Examples of Patient Handling Assistive Devices
  • Devices such as toilet chairs that fit over the toilet: Eliminate the need for multiple transfers and save healthcare workers multiple lifts. For example, a patient can be moved to a toilet chair from a wheelchair, then toileted and showered, and finally transferred back to the wheelchair.
  • Shower stalls that allow for shower chairs to be pushed in and out on level floor surfaces. This is a standard shower without a front lip, which allows for easy access.
  • Toilet seat risers: Use toilet seat risers on toilets to equalize the height of wheelchair and toilet seat. This allows for a lateral transfer rather than a lift up and out of or back into the wheelchair.
  • Lateral transfer devices: Devices used to laterally transfer a patient, for example, from bed to gurney. These devices usually require multiple staff members to help do the lifting. Lifting is often done with the help of a draw sheet, or similar device. Some new lateral transfer systems do not require any lifting by staff, and are totally mechanical. Lateral transfer devices help prevent staff back injuries.
  • Sliding boards: A slick board used under patients/residents to help reduce the need for lifting during transfer of patients from bed to chair, or chair to car. Patients are slid rather than lifted.
  • Slip sheets/Roller sheets: Help to reduce friction while laterally transferring patients or repositioning patients in bed. Also help to reduce the force workers need to exert to move the patient.
  • Repositioning Devices: Mechanically pull patients up in bed, thus eliminating manual maneuvering by staff.
  • Height-adjustable electric beds: The use of height-adjustable electric beds allows for easy transfers from bed height to wheelchair height.

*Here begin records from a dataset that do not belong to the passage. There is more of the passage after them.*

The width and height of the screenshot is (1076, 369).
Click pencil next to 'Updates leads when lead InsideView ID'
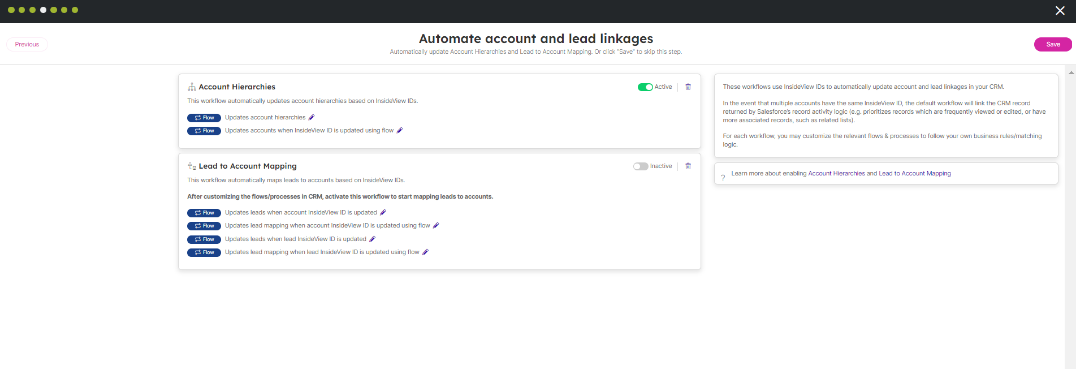coord(372,239)
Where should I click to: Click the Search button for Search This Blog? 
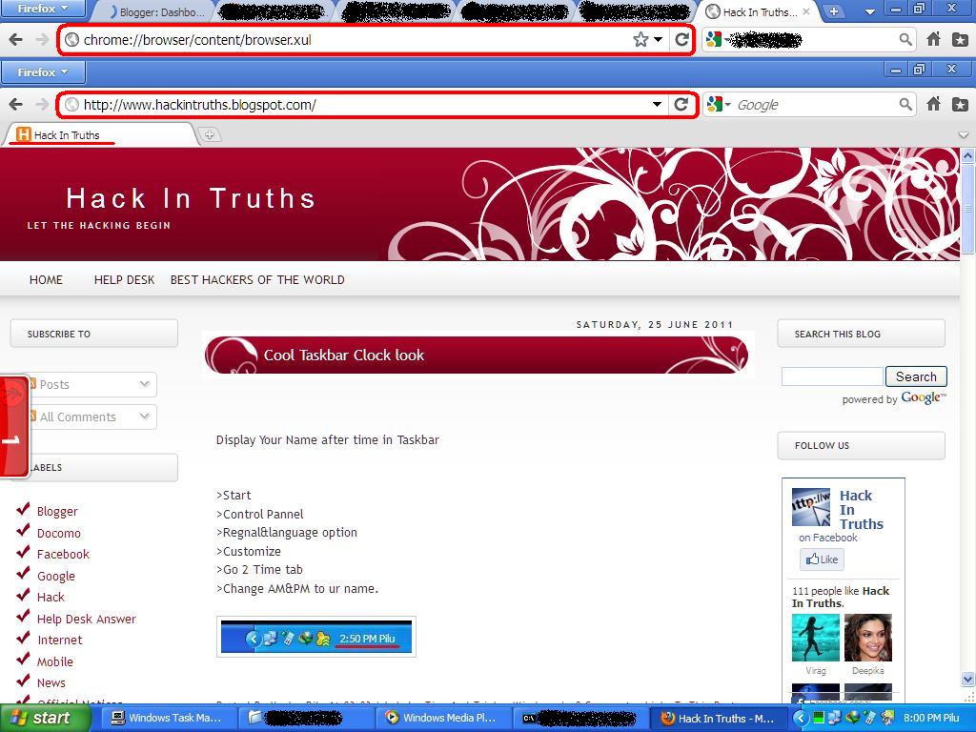915,376
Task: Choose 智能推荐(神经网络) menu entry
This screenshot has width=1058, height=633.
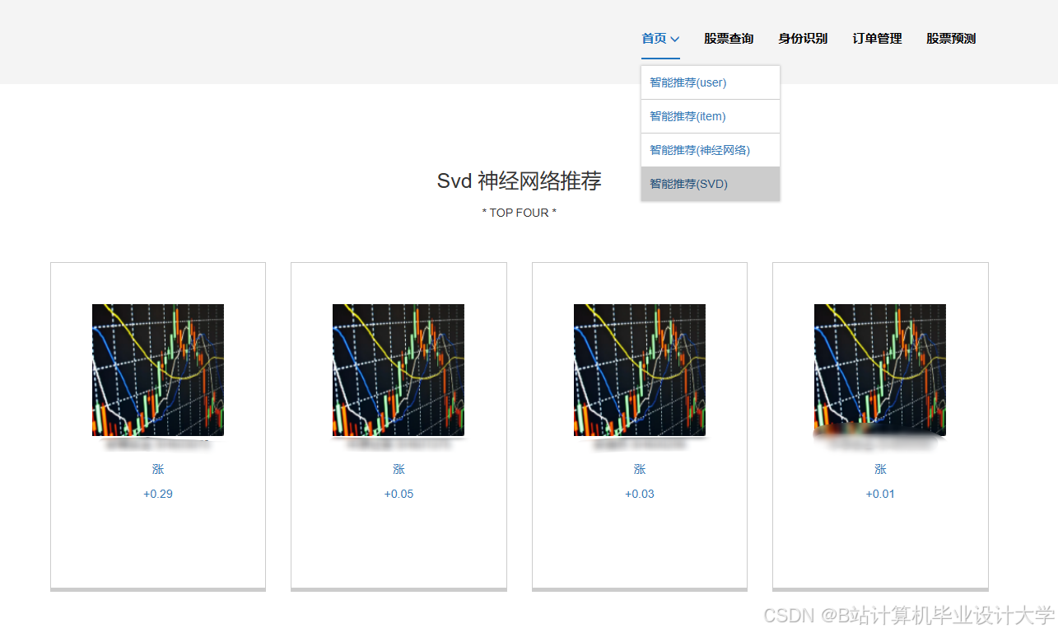Action: pos(699,149)
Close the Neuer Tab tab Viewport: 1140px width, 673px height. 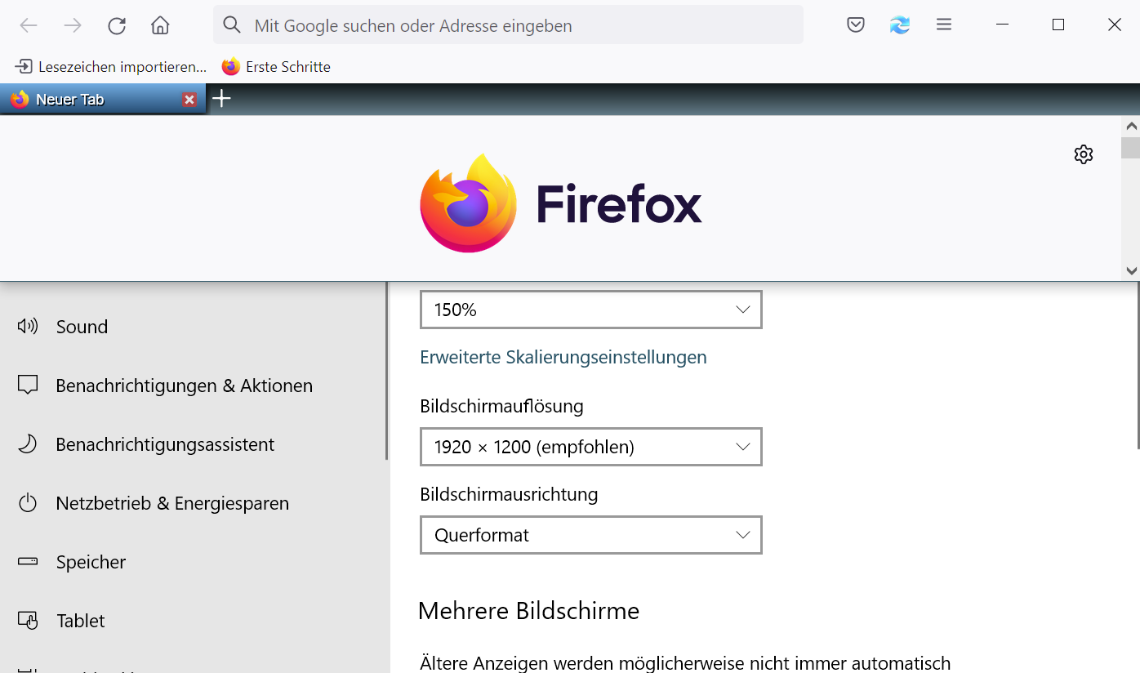point(189,100)
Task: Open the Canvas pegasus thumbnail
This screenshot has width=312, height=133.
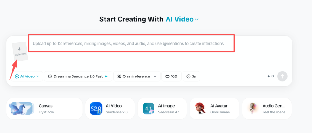Action: click(x=21, y=109)
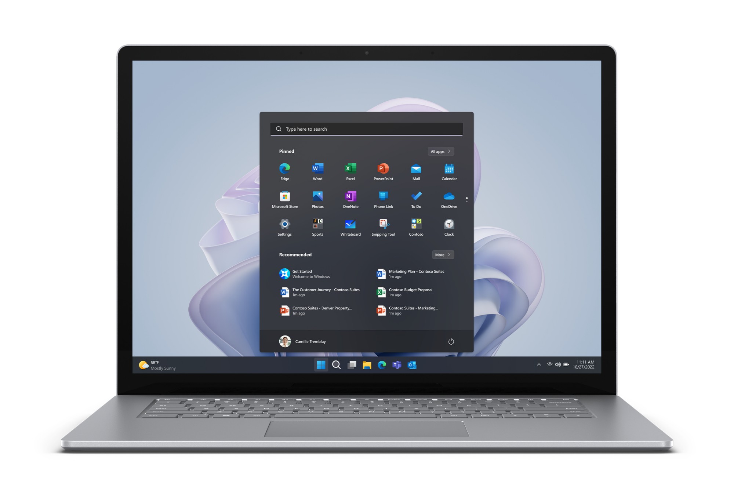Image resolution: width=734 pixels, height=497 pixels.
Task: Click search box to type
Action: click(367, 129)
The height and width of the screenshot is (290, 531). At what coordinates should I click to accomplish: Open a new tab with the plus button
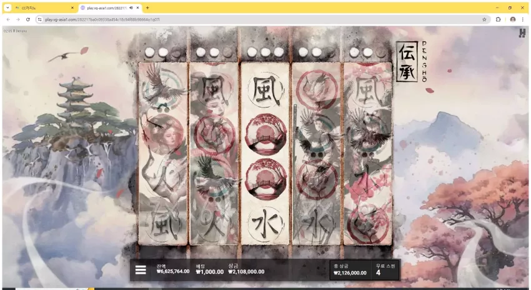point(147,8)
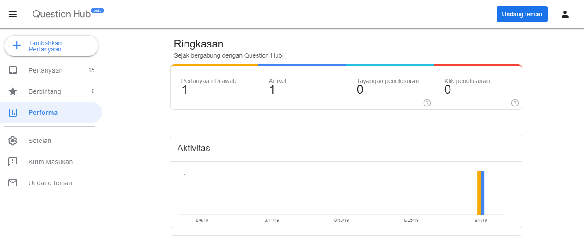Click the Question Hub logo title

(62, 14)
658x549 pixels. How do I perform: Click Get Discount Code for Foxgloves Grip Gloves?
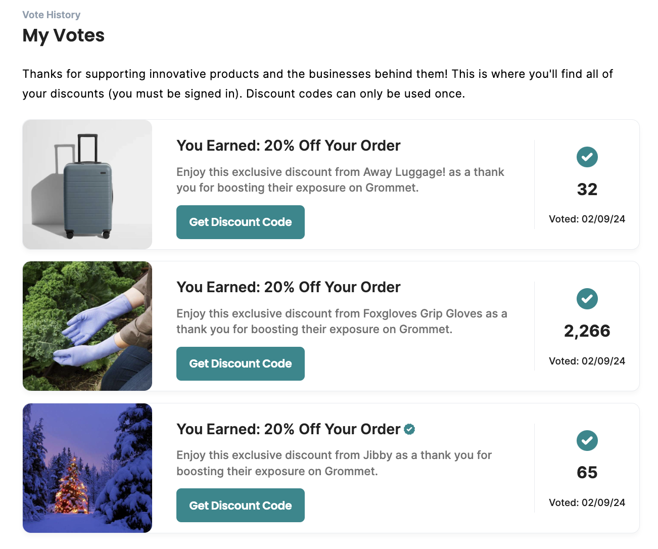(240, 363)
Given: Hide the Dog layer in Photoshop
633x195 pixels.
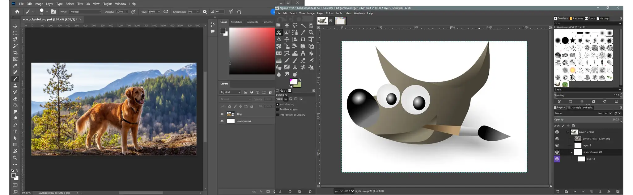Looking at the screenshot, I should pos(222,114).

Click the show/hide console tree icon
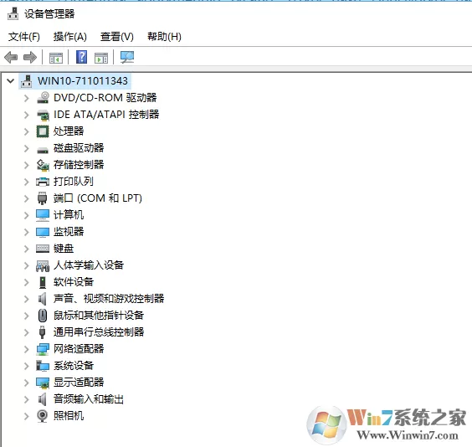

These beds can be kept low to the ground for patients’ safety and then raised up for interaction with staff.
  • Trapeze lifts: A bar device suspended above the bed that allows patients with upper muscle strength to help reposition themselves. This device is particularly useful with adjustable beds and armless wheelchairs.
  • Walking belts or gait belts (with handles): Provide stabilization for ambulatory patients by allowing workers to hold onto the belt handles and thereby support patients/residents when they are walking. Not designed for lifting patients/residents.

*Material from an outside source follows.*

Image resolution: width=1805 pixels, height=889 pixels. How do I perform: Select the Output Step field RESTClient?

  • Wheelchairs with removable arms: Allow for easier lateral transfers. Especially useful with height adjustable beds.
  • Sitting-standing Wheelchairs: Wheelchairs that provide sitting to standing options for patients.
  • Mechanical lift equipment: Helps lift patients who cannot support their own weight or can bear only some body weight. Choose a lift that does not require manual pumping to avoid possible repetitive motion disorders to workers' arms or shoulders. Mechanical lift equipment falls into two main categories:
  • Sit-to-Stand Device: Designed to help patients who have some mobility but lack the strength or muscle control to rise to a standing position from a bed, wheelchair, chair, or commode. A sit-to-stand device can only be used by patients who are able to bear some body weight. Depending on how much weight-bearing capacity the patient has, a sit-to-stand device can raise the patient either just high enough for short distance transfers, such as bed to wheelchair or wheelchair to commode, or to a fully standing posture for longer distance transfers. Use of a sit-to-stand device requires patients to be able to sit up on the edge of a bed with or without assistance, and to be able to bend their hips, knees, and ankles. A sit-to-stand device does not work from a prone position.
    • Sling-Type Full Lift: Used to transfer patient from a bed to a wheelchair, toilet chair, bathtub or commode. A full-body lift is used for non-weight bearing patients who have physical limitations (i.e., quadriplegic or amputee). A full-body lift supports the entire weight of the patient with a sling that is attached to a swivel bar on the boom of the lift. There are two types of sling-type full lifts:
      • Overhead track mounted patient lifts: The sling attaches to a track system built into the ceiling. This system provides patient mobility from room to room without manual lifting.
      • Portable lift: Can be moved to the location where it is needed.